Erschienen: Donnerstag 5. November 2009   

Strafverfolgungsbehörden werden die Anschlüsse von Internetnutzern, die des illegalen Downloads von Filmen und Musik bezichtigt werden, kappen können, so eine Einigung von Gesetzgebern und EU-Ministern am frühen Morgen (5. November).

Hintergrund:

Am 13. November 2007 schlug die Kommission eine vollständige Überarbeitung der Regelungen für den Bereich der elektronischen Kommunikation vor. Das Paket umfasste die Errichtung einer neuen EU-Aufsichtsbehörde für den Telekommunikationssektor, die Einführung funktionaler Trennung als Maßnahme zur Ankurbelung des Wettbewerbs, eine Überarbeitung der Verwaltung der Funkfrequenzen und eine Reihe von Verbraucherschutzmaßnahmen (siehe unser LinksDossier).
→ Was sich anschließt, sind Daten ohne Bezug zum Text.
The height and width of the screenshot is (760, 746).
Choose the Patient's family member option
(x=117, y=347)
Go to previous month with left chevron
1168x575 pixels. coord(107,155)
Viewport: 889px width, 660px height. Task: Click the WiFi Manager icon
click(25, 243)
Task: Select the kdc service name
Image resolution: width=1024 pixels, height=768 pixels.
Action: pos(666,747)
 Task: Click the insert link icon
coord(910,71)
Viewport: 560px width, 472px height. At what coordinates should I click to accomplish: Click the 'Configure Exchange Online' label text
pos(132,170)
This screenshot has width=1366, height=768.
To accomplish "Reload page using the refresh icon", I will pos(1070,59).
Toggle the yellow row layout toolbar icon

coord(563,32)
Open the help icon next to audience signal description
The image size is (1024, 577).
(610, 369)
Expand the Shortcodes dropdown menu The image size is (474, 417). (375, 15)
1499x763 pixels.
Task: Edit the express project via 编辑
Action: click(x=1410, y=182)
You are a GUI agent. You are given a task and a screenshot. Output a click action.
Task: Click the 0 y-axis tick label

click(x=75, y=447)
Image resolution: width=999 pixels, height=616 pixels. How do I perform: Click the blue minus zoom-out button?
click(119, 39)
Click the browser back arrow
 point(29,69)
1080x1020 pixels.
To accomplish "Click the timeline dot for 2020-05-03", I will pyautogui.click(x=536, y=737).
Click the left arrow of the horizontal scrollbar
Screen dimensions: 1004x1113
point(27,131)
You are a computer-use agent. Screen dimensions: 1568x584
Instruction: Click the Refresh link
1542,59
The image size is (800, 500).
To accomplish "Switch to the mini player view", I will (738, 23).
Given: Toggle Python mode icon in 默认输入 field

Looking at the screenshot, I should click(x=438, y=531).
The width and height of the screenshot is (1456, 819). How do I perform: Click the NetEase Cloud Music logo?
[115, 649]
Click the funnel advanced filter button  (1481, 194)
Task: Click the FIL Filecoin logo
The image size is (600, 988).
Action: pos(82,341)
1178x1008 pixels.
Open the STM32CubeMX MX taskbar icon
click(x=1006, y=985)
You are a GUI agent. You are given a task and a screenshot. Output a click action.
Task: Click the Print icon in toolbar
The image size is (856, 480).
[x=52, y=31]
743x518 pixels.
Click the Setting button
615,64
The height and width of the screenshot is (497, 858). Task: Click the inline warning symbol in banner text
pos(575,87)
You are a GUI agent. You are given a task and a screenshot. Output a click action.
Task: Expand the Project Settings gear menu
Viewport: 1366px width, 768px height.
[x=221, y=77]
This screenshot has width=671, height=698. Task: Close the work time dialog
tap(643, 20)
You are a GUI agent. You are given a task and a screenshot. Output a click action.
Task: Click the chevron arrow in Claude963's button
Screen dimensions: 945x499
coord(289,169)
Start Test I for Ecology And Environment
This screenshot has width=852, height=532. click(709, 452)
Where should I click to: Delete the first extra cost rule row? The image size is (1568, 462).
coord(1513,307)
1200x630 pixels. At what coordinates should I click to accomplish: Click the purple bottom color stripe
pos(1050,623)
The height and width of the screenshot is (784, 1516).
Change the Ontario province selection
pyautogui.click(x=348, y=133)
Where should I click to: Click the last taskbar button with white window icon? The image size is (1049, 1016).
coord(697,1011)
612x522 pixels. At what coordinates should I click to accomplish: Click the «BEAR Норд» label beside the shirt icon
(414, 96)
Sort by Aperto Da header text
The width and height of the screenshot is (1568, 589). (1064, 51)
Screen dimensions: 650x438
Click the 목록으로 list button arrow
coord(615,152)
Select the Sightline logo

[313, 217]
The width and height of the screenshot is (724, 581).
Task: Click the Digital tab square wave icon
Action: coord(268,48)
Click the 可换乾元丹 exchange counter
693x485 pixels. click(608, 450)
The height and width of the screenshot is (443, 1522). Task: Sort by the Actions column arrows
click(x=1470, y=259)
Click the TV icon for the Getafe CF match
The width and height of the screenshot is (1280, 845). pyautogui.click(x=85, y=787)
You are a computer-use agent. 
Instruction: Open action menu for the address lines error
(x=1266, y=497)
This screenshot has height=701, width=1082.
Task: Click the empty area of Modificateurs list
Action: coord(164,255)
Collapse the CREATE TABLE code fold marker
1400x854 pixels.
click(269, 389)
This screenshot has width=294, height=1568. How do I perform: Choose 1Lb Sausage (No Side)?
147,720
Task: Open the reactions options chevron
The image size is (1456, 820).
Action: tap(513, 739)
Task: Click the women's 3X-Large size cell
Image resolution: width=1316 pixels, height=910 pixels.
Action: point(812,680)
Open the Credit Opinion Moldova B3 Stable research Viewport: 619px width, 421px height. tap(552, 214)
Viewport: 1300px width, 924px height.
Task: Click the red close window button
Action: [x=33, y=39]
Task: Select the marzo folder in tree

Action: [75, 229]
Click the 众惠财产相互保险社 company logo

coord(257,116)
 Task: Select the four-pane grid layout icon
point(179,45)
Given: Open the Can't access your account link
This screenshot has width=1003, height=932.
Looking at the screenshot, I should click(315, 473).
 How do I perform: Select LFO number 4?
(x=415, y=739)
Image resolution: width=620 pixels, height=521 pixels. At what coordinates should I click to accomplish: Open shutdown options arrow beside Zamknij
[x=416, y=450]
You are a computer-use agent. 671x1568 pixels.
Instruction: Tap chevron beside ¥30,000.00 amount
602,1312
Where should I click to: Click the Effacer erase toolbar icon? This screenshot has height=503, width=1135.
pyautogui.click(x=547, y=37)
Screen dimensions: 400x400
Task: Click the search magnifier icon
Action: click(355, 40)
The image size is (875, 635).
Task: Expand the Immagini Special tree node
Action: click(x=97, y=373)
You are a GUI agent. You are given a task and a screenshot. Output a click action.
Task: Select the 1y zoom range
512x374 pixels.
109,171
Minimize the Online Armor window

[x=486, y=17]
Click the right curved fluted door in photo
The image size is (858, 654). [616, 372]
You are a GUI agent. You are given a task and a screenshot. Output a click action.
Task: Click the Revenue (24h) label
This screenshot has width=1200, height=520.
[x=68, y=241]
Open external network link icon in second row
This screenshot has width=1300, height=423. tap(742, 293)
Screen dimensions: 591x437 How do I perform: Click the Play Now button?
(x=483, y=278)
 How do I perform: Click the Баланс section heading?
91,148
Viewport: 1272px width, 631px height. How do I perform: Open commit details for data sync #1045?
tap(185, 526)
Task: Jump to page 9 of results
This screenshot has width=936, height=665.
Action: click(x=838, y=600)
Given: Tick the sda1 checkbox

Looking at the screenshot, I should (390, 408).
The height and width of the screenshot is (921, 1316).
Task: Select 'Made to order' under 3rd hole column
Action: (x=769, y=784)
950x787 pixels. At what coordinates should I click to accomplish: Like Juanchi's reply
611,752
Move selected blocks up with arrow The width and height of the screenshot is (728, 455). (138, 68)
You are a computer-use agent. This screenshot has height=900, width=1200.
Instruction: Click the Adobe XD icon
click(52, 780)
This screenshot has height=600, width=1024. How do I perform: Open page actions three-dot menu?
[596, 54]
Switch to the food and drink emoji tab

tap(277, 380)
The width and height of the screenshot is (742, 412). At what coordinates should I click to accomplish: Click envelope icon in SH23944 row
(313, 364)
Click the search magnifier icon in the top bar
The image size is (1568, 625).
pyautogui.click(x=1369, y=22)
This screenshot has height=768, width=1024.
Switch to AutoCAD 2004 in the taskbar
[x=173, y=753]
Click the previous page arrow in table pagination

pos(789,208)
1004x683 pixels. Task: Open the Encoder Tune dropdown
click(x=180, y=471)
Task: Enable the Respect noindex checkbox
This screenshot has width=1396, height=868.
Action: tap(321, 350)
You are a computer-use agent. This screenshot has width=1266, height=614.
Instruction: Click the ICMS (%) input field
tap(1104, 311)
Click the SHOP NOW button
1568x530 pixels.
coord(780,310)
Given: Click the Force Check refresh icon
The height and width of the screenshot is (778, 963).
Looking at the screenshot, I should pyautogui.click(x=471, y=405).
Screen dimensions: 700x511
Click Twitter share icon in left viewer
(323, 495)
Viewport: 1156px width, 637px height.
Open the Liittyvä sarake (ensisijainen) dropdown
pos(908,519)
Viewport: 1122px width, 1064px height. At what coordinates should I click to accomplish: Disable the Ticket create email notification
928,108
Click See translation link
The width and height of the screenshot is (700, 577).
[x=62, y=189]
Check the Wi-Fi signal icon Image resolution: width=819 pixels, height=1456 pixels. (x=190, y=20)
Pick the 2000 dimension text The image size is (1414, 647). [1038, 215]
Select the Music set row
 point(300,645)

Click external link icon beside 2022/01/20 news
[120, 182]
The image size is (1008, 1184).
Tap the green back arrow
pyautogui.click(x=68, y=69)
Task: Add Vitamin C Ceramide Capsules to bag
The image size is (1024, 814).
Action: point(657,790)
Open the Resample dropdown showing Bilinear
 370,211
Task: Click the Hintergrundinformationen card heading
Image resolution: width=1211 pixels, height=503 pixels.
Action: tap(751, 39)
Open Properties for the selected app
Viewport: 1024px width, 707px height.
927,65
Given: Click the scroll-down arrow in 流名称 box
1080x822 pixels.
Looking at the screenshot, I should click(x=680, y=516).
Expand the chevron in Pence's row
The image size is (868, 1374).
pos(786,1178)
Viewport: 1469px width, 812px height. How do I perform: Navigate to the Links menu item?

Die neuen Regeln wurden vom Europäischen Parlament in seiner ersten Lesung im September 2008 angenommen. Der Ministerrat schlug allerdings abweichende Positionen zu vielen Bereichen vor, was eine Reihe von interinstitutionellen Verhandlungen zur Folge hatte und mit Kompromissen im März und April 2009 beendet schien.

Das kontroverseste Thema ist der Schutz der Internetnutzer, die in der berüchtigten Änderung 138 eine Rolle spielte. In einer überraschenden Entwicklung blockierte das Parlament die Reform im Mai 2009, indem sie einen früheren Kompromiss mit Mitgliedstaaten über den Schutz der Rechte von Internetnutzern zurückwies (EurActiv vom 7. Mai 2009).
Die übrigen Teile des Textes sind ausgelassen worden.